We found evidence for this phenomenon across three studies.

The first study was conducted with 132 workers within 25 teams at the India branch of a Fortune 500 technology company. We tracked the workflow of each team to assess how likely employees were to share common information on work issues with their coworkers. We also asked managers to report the extent to which each employee spoke up within the team. As predicted, the more employees shared overlapping information with their coworkers, the less likely they were to voice up to the manager.

The second study was a laboratory experiment conducted with 163 U.S. undergraduate students who were divided into two groups. All participants were told about the problem of insufficient shuttle buses at the university campus, which was resulting in transport difficulties and making students late to class. Students were given a chance to personally raise the issue with university leaders and potentially meet with those leaders to further discuss the problem.

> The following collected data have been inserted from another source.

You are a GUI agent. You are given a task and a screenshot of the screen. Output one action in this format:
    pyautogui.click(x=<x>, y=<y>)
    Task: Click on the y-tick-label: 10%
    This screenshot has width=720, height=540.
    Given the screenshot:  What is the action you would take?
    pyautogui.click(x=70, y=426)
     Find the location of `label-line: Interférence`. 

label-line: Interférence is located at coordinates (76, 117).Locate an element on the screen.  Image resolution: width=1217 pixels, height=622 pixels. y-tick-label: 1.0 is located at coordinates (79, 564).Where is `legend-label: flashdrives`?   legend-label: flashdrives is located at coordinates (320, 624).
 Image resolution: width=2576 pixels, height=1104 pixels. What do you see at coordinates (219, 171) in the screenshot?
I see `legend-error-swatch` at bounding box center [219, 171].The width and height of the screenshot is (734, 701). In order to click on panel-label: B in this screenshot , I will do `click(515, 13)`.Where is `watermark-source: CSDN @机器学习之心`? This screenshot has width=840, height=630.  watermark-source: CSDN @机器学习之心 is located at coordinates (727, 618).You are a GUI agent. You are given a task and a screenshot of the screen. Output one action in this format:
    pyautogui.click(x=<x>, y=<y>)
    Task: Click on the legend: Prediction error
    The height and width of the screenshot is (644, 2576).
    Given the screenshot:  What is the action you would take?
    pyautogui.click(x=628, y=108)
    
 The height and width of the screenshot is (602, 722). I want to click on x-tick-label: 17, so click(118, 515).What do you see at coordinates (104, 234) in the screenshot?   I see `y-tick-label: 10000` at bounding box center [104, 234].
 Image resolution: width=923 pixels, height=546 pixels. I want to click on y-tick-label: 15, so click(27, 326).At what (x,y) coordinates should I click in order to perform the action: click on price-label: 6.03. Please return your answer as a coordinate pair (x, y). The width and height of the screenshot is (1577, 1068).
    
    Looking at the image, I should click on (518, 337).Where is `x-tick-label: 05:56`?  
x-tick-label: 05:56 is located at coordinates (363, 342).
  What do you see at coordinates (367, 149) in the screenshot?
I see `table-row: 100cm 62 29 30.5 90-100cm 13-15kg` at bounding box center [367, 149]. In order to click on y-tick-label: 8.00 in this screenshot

Participants in the first group were told that fellow peers on a student committee were aware of the issue with the buses. Meanwhile, participants in the second group were told that they were the only ones who knew about the issue. Results of the study showed that when students thought they were uniquely aware of the issue with the shuttle buses, they were 2.5 times more likely to volunteer raising the issue with university leaders.

In our third study, 440 working professionals in the U.S. read a realistic workplace scenario about a software bug in a product they were working on as employees. Participants in one condition were told that they were solely aware of the bug whereas participants in the other condition were told that others in their team knew about it. Consistent with the other studies, we found that participants were less likely to report raising the issue with company management when their peers also knew about the problem.

How can managers prevent bystander behavior?

There are several steps managers can take to ensure employees speak up even when information and problems are commonly shared within workgroups.

First, managers should ensure employees that their concerns are not redundant and should be communicated even if others in the team hold and can raise those concerns. After all, if everyone thinks someone else will raise an issue, it may never come to the attention of those higher up with the ability to take action.

Relatedly, managers should seek to instill a sense of personal responsibility within employees for constructively speaking up at work. Managers should communicate to employees that issues and ideas are “owned” by everyone on the team. Thus, employees should not be quick to assume that shared problems will be solved by someone else.

Finally, speaking up is often an act of courage, and managers should reward it as such rather than punishing those who challenge the status quo. By being open to employees’ thoughts and ideas—however different from their own—managers can make workers feel more comfortable to be candid at work and less inclined pass on the responsibility for voice to others.

Read More

Insiya Hussain and Subra Tangirala. “The Voice Bystander Effect: How Information Redundancy Inhibits Employee Voice,” Academy of Management Journal 2019.